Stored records

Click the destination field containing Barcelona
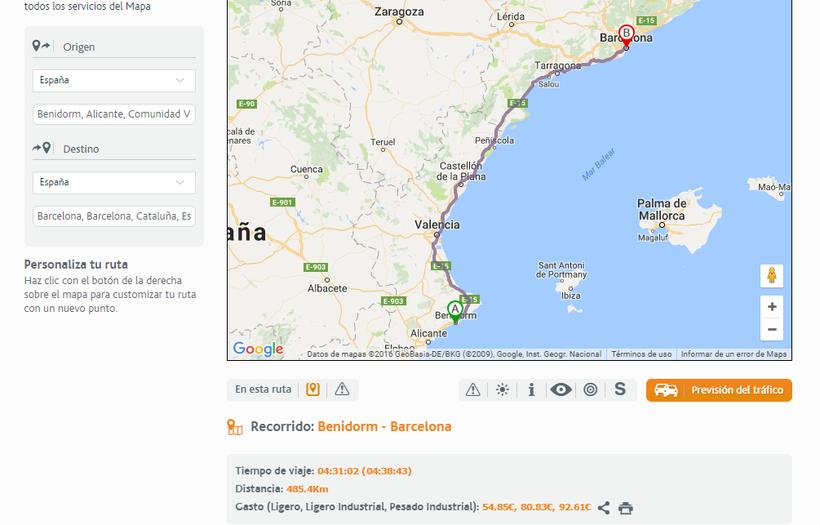 click(114, 216)
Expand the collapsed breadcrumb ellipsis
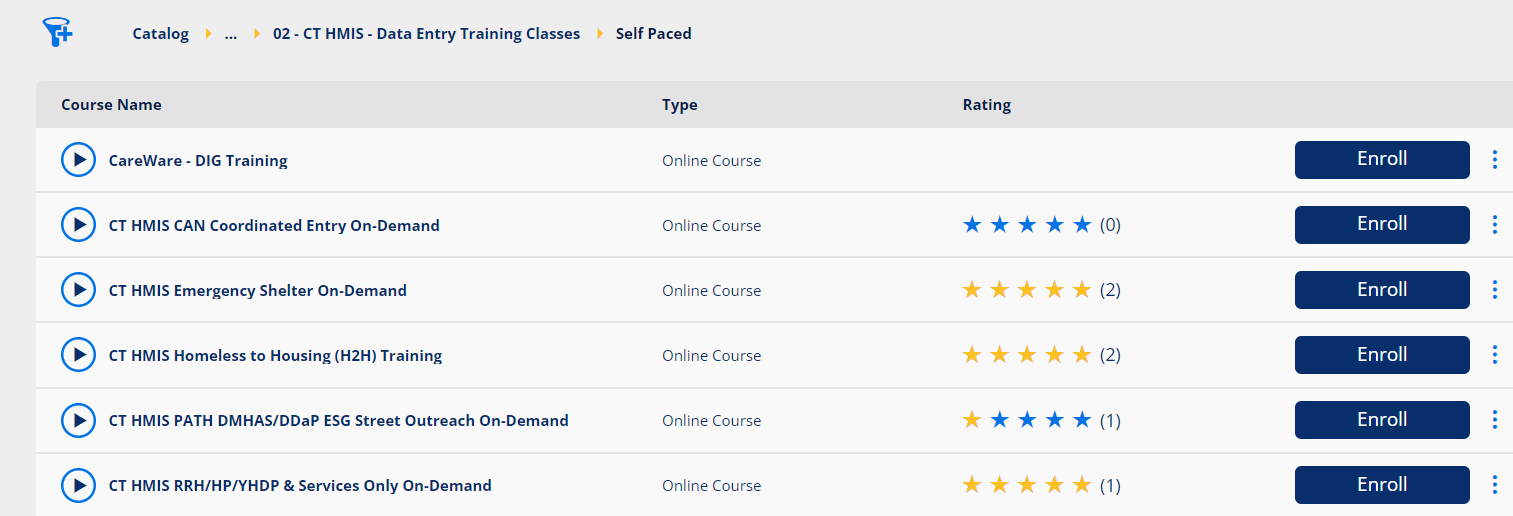Screen dimensions: 1513x516 (231, 34)
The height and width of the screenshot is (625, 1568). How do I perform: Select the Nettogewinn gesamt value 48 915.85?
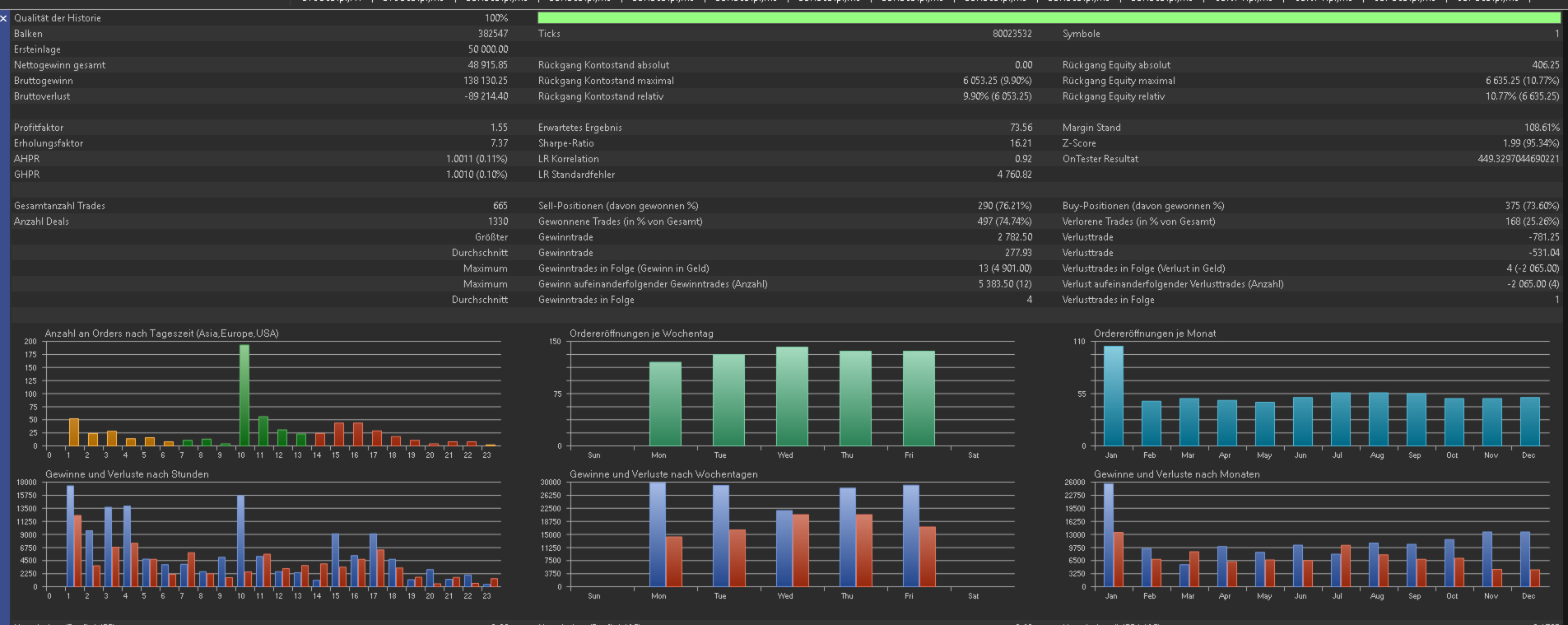(x=487, y=65)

■ Brief ■
In the copy, include every record exactly and no pictures.

■ Result ■
Click the destination field containing Barcelona
 click(114, 216)
Expand the collapsed breadcrumb ellipsis
Screen dimensions: 1513x516 (231, 34)
The height and width of the screenshot is (625, 1568). How do I perform: Select the Nettogewinn gesamt value 48 915.85?
(x=487, y=65)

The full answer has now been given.